Cela dépendrait du rôle que j’aurais à offrir et de ce qu’il pourrait apporter au personnage.
Mads est connu pour jouer des rôles très durs et pour d’autres rôles où il est plus sur l’émotion, comme dans La chasse. C’est un excellent acteur, qui pourrait certainement arriver à trouver le ton juste pour incarner les personnages que je crée.
Mais là je n’ai pas de rôle à lui proposer. Je choisi des acteurs qui ont l’âge des personnages. parce que cela permet déjà de leur donner une certaine authenticité. Ils connaissent le style de musique qu’il aime, ce qu’il attend de la vie… Pour mon vieillard de 70 ans, il doit être capable de me dire comment il se sent face à son reflet dans le miroir, comment est sa vie sexuelle, quelles sont les choses qu’il apprécie ou qu’il n’aime pas dans son environnement… Pour moi, l’acteur doit être un expert dans le rôle pour lequel je le choisis.
Et puis, j’ai besoin d’établir avec lui cette connexion humaine. Or je pense qu’elle est plus facile à obtenir avec des non-professionnels.
Après, pour faire le film, il faut des financements. Et des acteurs connus, ça aide. C’est pourquoi je fais des films de genre. Quand on me fait remarquer que le financement est délicat parce qu’il n’y a pas Mads Mikkelsen au casting, je rétorque :”Non, mais il y a  des flingues! Pan pan!”
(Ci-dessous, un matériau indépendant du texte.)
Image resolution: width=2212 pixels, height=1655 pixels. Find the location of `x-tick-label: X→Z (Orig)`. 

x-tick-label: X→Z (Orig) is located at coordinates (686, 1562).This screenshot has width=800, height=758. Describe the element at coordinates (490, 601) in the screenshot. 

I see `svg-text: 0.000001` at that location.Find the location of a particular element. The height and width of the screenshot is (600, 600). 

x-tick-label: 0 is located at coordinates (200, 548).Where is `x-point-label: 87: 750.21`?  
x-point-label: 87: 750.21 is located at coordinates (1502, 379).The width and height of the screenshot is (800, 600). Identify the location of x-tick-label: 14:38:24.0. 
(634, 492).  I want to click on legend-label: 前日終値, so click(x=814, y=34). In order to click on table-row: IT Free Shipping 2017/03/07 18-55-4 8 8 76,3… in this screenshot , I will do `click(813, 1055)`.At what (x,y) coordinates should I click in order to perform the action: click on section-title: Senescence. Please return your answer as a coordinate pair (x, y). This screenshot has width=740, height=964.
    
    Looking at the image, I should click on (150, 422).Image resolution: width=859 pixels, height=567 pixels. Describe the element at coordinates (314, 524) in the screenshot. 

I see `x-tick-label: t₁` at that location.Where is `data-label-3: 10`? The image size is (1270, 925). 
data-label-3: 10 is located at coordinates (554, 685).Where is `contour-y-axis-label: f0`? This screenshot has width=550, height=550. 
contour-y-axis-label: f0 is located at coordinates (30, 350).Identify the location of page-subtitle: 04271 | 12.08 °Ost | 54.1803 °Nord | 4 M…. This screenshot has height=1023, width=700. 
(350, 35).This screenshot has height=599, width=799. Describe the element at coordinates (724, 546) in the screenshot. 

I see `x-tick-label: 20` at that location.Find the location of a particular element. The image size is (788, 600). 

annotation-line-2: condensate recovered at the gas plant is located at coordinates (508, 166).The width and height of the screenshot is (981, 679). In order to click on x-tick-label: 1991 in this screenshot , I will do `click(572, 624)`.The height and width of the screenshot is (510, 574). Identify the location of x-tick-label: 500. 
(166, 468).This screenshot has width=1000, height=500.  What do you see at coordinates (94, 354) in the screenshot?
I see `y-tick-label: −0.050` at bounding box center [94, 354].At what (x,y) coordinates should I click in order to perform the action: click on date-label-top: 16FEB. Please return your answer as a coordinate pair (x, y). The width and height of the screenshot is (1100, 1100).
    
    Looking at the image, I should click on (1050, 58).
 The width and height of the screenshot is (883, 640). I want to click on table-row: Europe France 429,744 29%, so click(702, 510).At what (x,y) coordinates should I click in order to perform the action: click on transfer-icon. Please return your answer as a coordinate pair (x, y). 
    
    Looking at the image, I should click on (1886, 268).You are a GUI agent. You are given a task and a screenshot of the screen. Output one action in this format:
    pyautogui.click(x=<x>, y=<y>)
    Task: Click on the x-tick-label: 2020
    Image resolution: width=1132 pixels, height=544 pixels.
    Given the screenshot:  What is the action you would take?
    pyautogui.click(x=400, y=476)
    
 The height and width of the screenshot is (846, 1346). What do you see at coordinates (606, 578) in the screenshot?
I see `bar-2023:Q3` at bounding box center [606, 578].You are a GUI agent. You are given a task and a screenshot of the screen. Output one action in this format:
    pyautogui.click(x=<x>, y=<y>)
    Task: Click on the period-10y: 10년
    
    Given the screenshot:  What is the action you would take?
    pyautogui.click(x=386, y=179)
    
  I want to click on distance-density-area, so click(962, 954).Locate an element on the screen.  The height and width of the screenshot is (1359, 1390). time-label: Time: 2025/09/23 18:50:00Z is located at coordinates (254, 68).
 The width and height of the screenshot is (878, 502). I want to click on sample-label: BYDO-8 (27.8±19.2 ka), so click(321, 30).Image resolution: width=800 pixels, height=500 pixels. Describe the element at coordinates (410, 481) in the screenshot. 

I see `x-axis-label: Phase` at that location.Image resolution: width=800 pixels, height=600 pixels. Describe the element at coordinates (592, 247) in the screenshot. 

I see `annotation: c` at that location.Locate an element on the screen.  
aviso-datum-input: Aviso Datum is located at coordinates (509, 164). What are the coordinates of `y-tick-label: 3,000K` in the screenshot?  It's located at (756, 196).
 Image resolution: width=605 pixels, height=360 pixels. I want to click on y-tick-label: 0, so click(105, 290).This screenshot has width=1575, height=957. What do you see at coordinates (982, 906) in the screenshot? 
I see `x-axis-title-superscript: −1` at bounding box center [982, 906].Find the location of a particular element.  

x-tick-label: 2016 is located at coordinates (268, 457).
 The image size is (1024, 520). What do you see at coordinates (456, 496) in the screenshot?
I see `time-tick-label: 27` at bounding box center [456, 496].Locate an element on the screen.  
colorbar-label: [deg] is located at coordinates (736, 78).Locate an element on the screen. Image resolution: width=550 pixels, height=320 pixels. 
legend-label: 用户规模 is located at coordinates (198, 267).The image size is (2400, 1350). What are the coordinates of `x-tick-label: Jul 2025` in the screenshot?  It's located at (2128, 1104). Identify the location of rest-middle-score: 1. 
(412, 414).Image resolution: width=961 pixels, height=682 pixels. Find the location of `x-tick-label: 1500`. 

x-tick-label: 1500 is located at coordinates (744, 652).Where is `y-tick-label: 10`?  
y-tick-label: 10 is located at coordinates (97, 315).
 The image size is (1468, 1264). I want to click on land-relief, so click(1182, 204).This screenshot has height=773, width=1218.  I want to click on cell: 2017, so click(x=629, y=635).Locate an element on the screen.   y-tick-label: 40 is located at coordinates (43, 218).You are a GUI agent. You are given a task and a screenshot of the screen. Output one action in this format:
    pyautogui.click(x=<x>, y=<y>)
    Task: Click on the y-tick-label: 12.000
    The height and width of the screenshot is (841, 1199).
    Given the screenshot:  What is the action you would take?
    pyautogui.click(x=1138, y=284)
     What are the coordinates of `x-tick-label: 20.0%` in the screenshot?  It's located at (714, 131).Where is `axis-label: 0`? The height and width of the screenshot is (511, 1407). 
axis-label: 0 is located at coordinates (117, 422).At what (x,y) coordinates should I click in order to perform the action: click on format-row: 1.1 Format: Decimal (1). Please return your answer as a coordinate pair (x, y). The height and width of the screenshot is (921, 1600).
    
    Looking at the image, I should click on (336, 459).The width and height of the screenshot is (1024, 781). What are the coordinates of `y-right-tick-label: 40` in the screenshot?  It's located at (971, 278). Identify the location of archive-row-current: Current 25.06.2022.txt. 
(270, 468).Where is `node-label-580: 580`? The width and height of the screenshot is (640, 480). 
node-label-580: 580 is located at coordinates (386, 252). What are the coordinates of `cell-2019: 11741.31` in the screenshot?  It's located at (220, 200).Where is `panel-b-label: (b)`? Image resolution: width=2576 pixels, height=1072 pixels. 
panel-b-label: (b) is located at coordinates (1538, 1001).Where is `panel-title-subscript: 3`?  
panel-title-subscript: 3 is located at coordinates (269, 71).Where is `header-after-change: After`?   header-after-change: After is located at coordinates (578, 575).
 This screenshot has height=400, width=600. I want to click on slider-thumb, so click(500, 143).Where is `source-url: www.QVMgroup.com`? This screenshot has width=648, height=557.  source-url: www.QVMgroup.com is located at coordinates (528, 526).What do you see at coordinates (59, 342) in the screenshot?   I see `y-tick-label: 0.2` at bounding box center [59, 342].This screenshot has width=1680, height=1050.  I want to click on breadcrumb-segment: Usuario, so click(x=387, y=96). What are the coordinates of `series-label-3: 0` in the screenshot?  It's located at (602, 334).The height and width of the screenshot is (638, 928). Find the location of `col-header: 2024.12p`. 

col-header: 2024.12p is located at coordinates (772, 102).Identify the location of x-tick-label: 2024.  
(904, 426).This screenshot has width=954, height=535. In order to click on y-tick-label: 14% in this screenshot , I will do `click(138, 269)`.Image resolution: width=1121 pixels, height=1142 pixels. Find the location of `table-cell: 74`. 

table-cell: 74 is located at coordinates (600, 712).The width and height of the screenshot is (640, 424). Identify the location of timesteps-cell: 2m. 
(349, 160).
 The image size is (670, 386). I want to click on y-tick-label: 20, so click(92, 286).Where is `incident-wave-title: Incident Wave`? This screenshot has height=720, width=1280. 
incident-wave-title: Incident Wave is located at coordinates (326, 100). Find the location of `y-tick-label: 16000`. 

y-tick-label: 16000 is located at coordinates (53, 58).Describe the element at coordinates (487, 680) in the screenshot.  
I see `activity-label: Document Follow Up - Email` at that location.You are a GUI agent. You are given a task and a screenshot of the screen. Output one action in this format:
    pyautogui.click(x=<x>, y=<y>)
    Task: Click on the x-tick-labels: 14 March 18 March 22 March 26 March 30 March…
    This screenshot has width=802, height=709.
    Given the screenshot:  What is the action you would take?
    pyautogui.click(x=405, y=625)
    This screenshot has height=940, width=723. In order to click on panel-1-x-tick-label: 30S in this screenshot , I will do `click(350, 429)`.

Seriez-vous intéressé, comme Nicolas Winding Refn, par une carrière à l’étranger, aux Etats-Unis?

Nicolas Winding Refn voulait faire carrière aux Etats-Unis depuis des années. Je suis content pour lui que Drive ait été un triomphe. Il a réussi à transcender le film de genre américain et à le combiner avec le cinéma européen.
Pour ma part, je ne veux pas faire ce genre de plan de carrière. Déjà parce que je ne suis pas sûr d’avoir envie de cela. A Hollywood, beaucoup de bons cinéastes se retrouvent soumis aux exigences des studios, n’ont pas le contrôle total de leurs films. Or, cela prend tellement de temps de faire un film, cela demande tellement d’énergie que je me vois mal prendre le risque de perdre ma motivation en cours de route. Nicolas Winding Refn a prouvé qu’on pouvait réussir à imposer son propre style aux Etats-Unis, mais il constitue une exception, car peu y parviennent.
Et puis, je me focalise juste sur ma prochaine étape. C’est déjà un challenge assez difficile comme cela, et une aventure riche en émotions.


Merci, Michael Noer, d’avoir pris le temps de répondre à nos questions.

Entretien réalisé le 26 Septembre 2013 à l’Hôtel Arc Elysées, Paris 8ème.
Merci à Margaux Perruchot de BAC Films, pour l’organisation de cette entrevue.